Dear University of Utah students, faculty, staff and community,

During my first year serving as your president, I have unfortunately witnessed firsthand the pain and suffering of family, friends and teammates of two of our students who were murdered—Aaron Lowe and Zhifan Dong. I sat with their families, heard the heartache in their voices and saw the pain in their tears. No loved ones should ever have to endure such sorrow. After each immeasurable loss, I have been moved to call for change and to challenge our campus community to do more.

“What can the university do better to serve and protect our students and what role can I play to ensure their safety?” I have asked myself this question repeatedly over the last eleven months. Each time I come to the same conclusion: listen, learn, hold people accountable, be transparent and constantly find ways to improve.

As a public university, the U has a responsibility to serve the public interest and to respect the public’s right to know, in good times or in bad. Of course, it’s always a challenge to be fully transparent while still respecting the privacy of students, faculty, staff and their families. But let me be clear: transparency shines a bright spotlight on our actions. Only by seeing can we improve.

Regarding the death of first-year student Zhifan Dong this past February at the hands of fellow student Haoyu Wang, I believe the university must err on the side of full transparency. Today, the university released a detailed timeline of our employees’ actions before, and as a result of her passing, including known public information related to this case and documents that would ultimately be subject to disclosure under public records laws and policies.

While we have been actively working on an honest and comprehensive self-evaluation of the university’s actions prior to Dong’s death since late February, we delayed the release of a detailed timeline and related documentation and information to protect a pending criminal case. Let me be clear: the university’s examination of the matter and the resulting accountability actions have been ongoing.

Although the university made extensive efforts to support and ensure the safety of Dong and provide assistance to Wang, our self-evaluation revealed shortcomings: a delay by former members of our housing services staff in notifying the University of Utah Police Department of indications of intimate partner violence; processes, procedures and trainings in housing that needed to be clarified and improved; and insufficient and unprofessional internal communication. We have addressed each of these areas, including employment actions.

In addition to holding employees accountable, we have updated and clarified emergency procedures for housing staff; restructured the organizational approach to streamline reporting processes; hired a new housing executive director; refined processes for communications between housing staff and university police; and implemented regular audits of conduct, racism and bias incidents in university-managed housing.

In addition, since the tragic murder of Lauren McCluskey in 2018, the U has made broad, sweeping changes to our safety practices to better ensure our students’ safety. We have completely transformed University of Utah Public Safety based on the recommendations of experts and the most recent state audit of our police department. These improvements include but are not limited to: establishing a new chief safety officer position; recruiting new police officers (more than 90% are new since 2019); creating more robust and thorough investigative practices; enhancing training on interpersonal violence intervention; investing in new public safety facilities and equipment; developing a public-facing dashboard; and establishing a center for research on improving campus safety.

When it comes to protecting our students, our job is never done.
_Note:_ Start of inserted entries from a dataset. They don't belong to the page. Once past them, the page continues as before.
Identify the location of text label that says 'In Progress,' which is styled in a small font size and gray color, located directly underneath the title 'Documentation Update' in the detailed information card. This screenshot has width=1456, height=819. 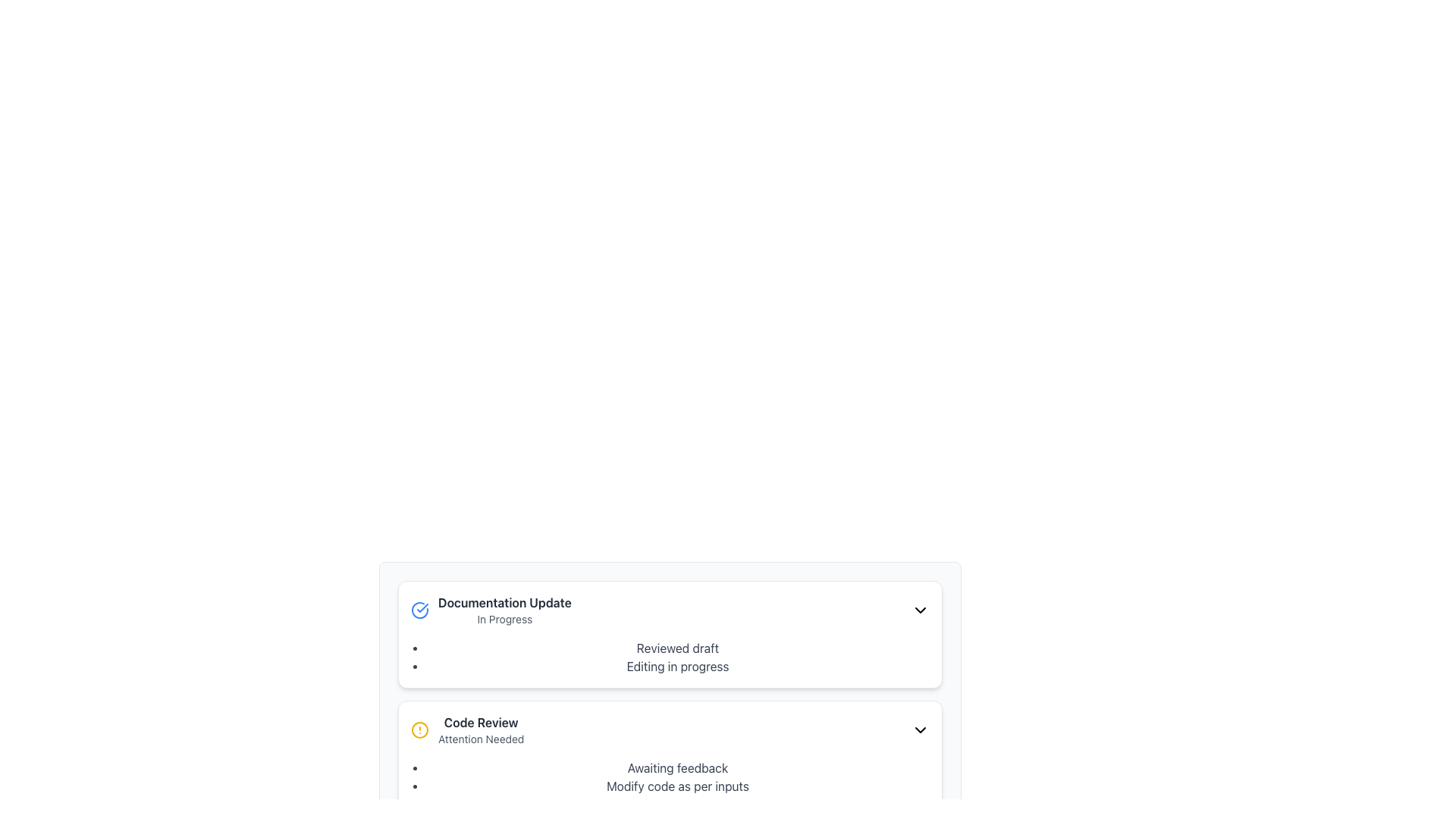
(504, 620).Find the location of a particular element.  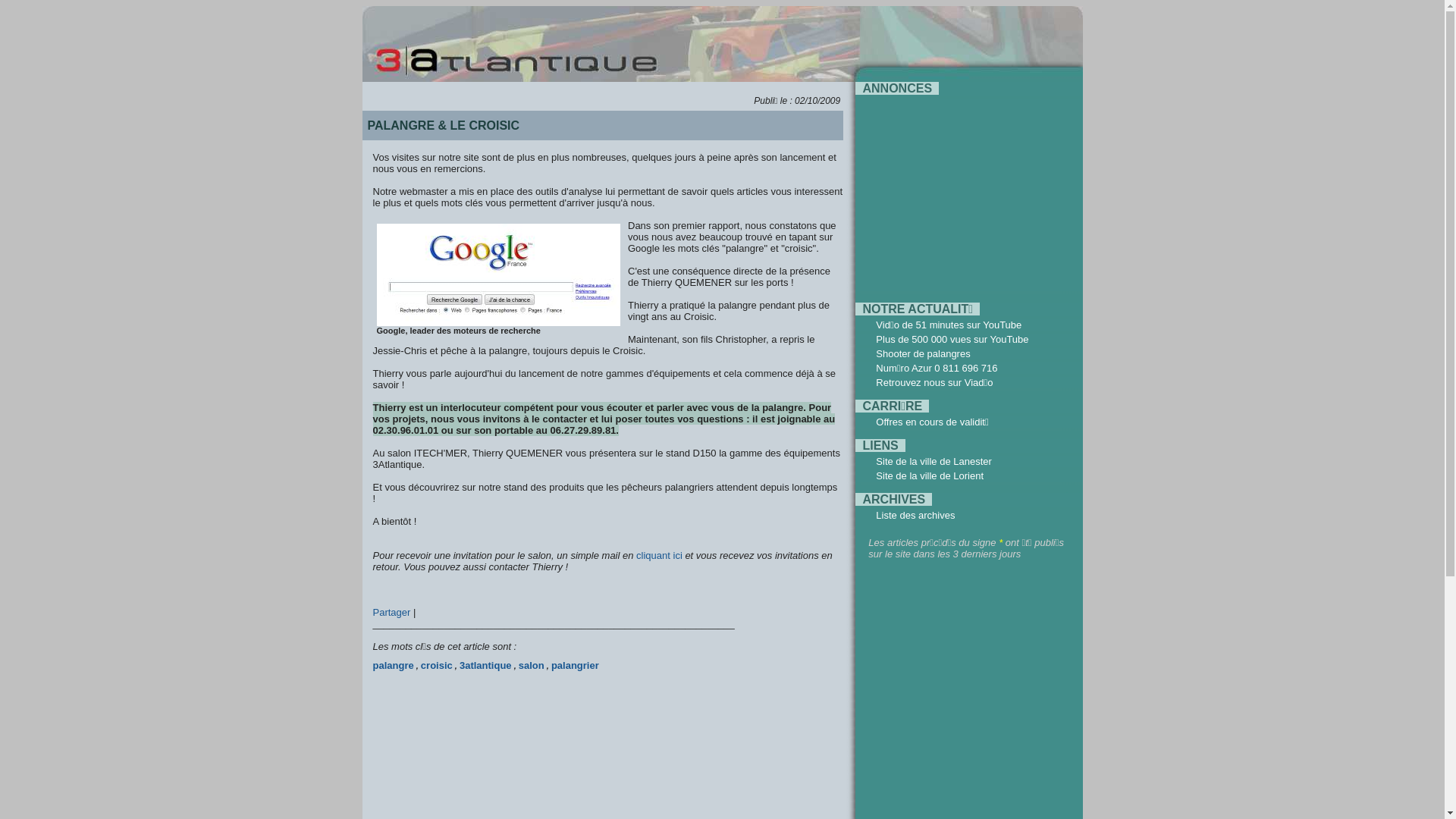

'Partager' is located at coordinates (393, 611).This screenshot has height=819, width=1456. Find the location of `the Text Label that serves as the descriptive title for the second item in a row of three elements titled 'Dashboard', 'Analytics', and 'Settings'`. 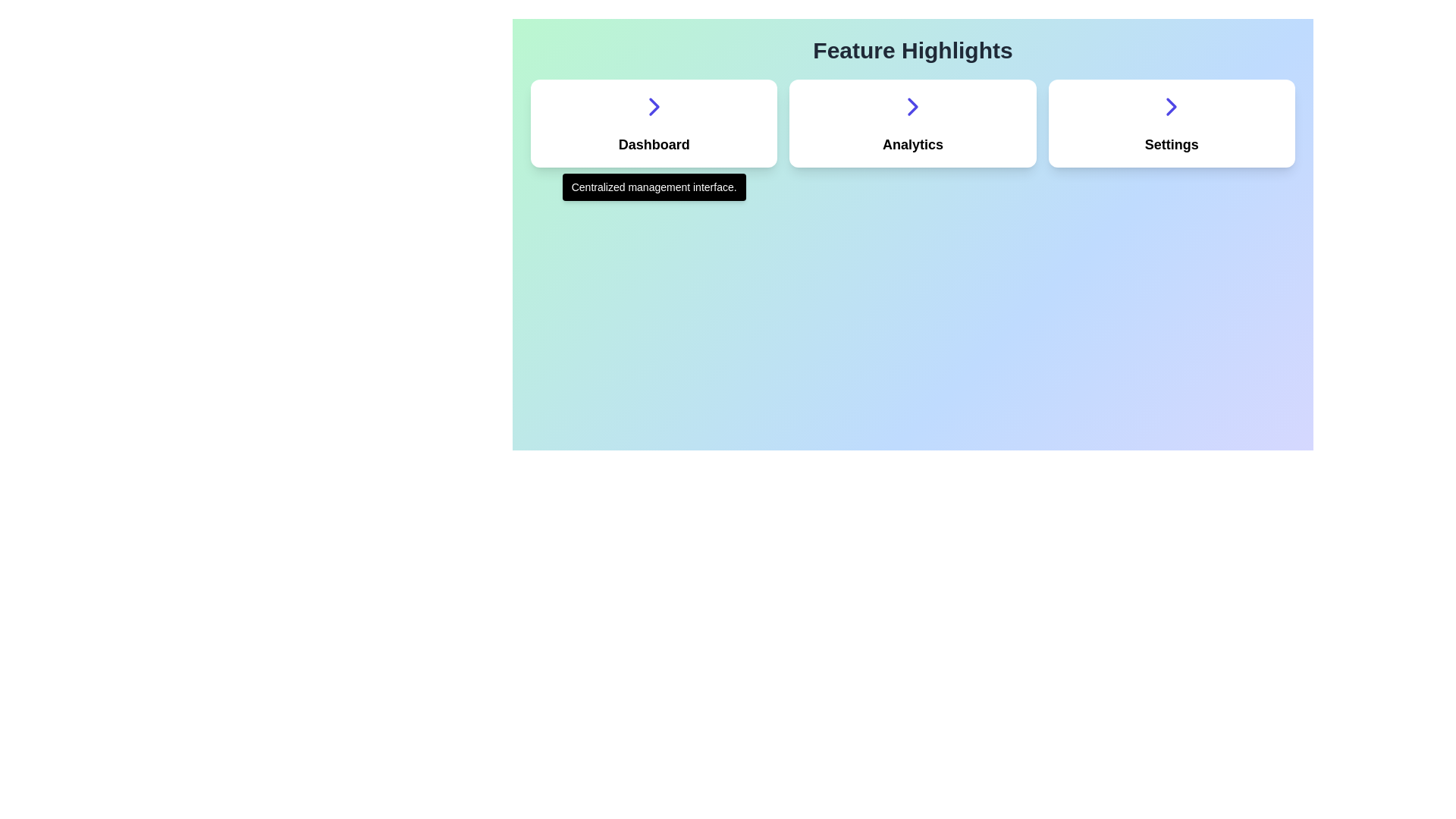

the Text Label that serves as the descriptive title for the second item in a row of three elements titled 'Dashboard', 'Analytics', and 'Settings' is located at coordinates (912, 145).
I’ve challenged university senior leaders to leave no stone unturned as we seek additional ways to enhance student safety, and I encourage all of you to do the same—every student, staff member, and faculty. We must always actively prioritize the health and well-being of the students entrusted to our care.

As your President, I will lead through transparency, by taking action and by constantly seeking to do better.

You have my commitment and I ask the same commitment of you.